(Pixel coordinate grounding data)
··········

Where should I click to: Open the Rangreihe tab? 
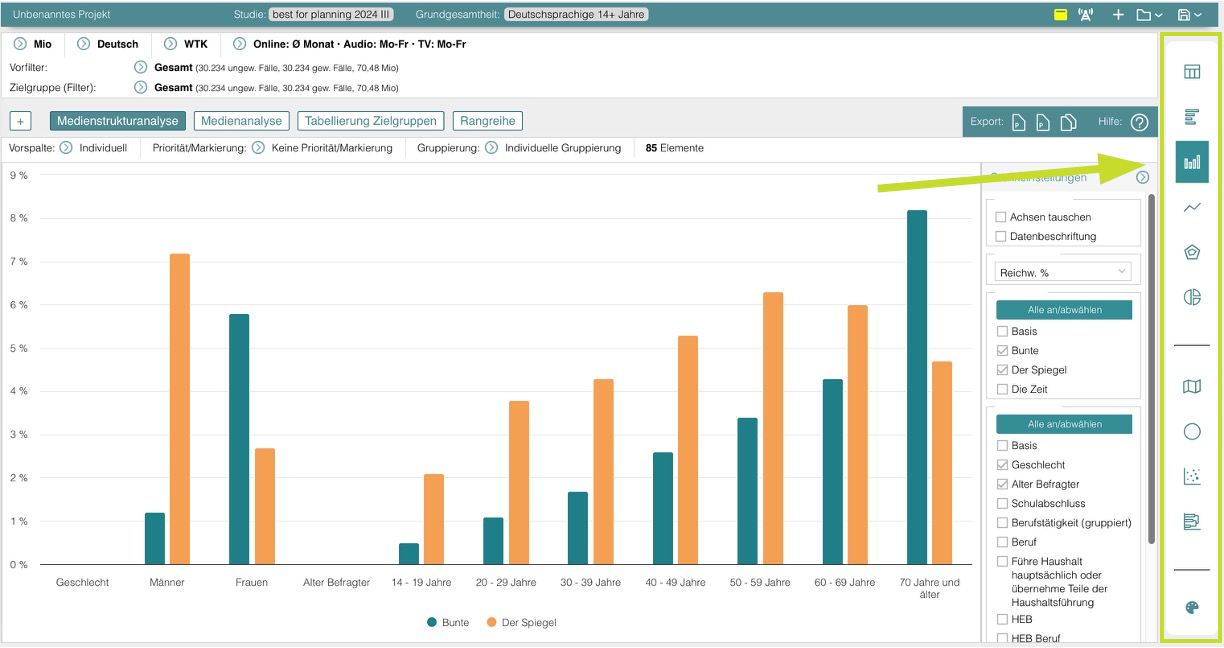488,121
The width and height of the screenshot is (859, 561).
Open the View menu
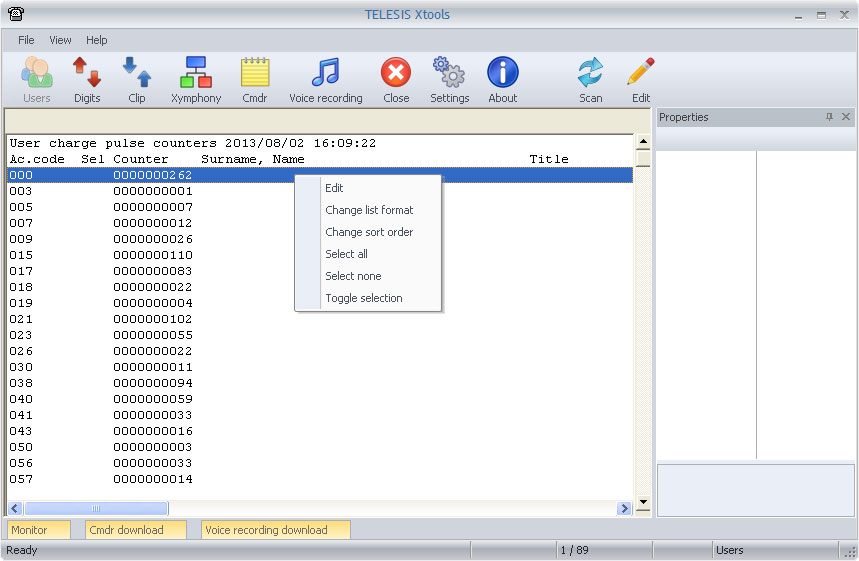[x=60, y=40]
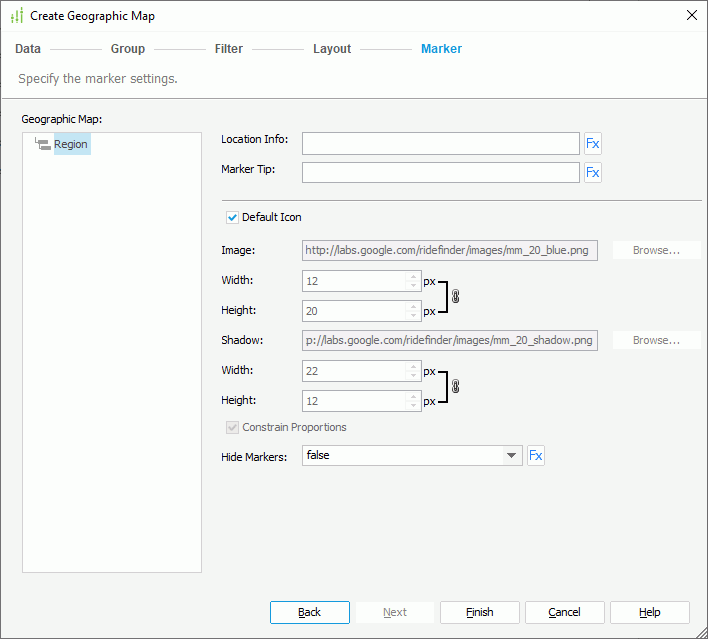Decrease shadow Height with the down arrow
Image resolution: width=708 pixels, height=639 pixels.
411,405
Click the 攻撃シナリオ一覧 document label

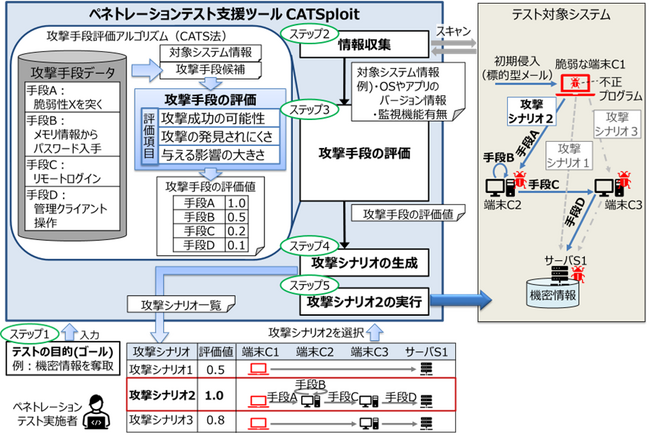pos(182,305)
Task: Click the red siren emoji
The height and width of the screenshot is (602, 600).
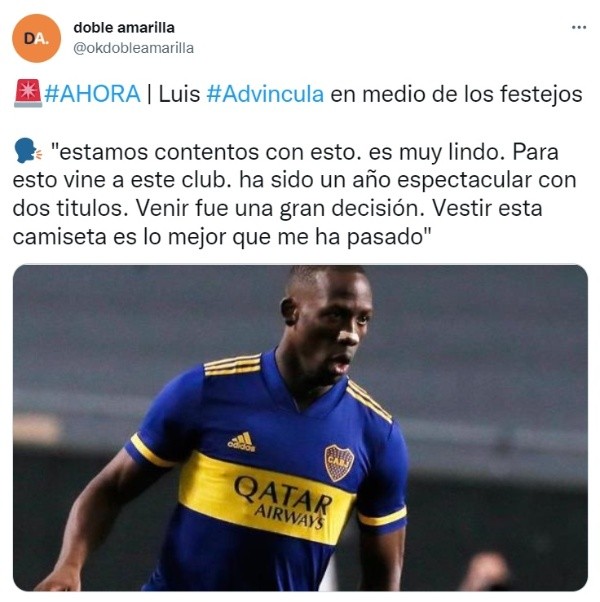Action: [x=28, y=93]
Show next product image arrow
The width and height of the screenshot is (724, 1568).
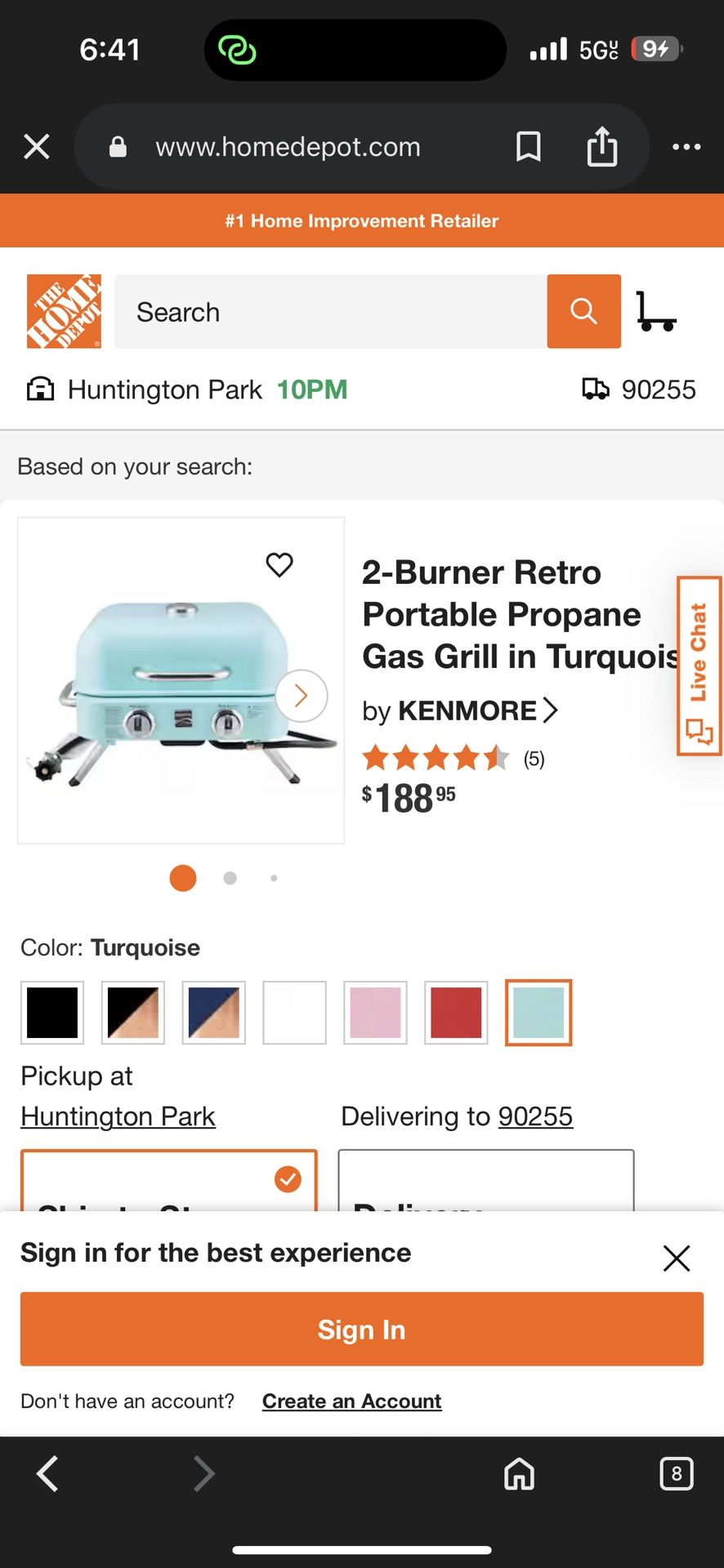click(x=301, y=696)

··········

● Directions
Please reproduce every record exactly, leaving the pictures out.

● Task result
Where should I click to: Open the Rangreihe tab? 
488,121
The width and height of the screenshot is (859, 561).
Open the View menu
[x=60, y=40]
Decrease shadow Height with the down arrow
Image resolution: width=708 pixels, height=639 pixels.
411,405
Click the 攻撃シナリオ一覧 document label

pos(182,305)
Task: Click the red siren emoji
The height and width of the screenshot is (602, 600).
Action: [x=28, y=93]
Show next product image arrow
The width and height of the screenshot is (724, 1568).
click(x=301, y=696)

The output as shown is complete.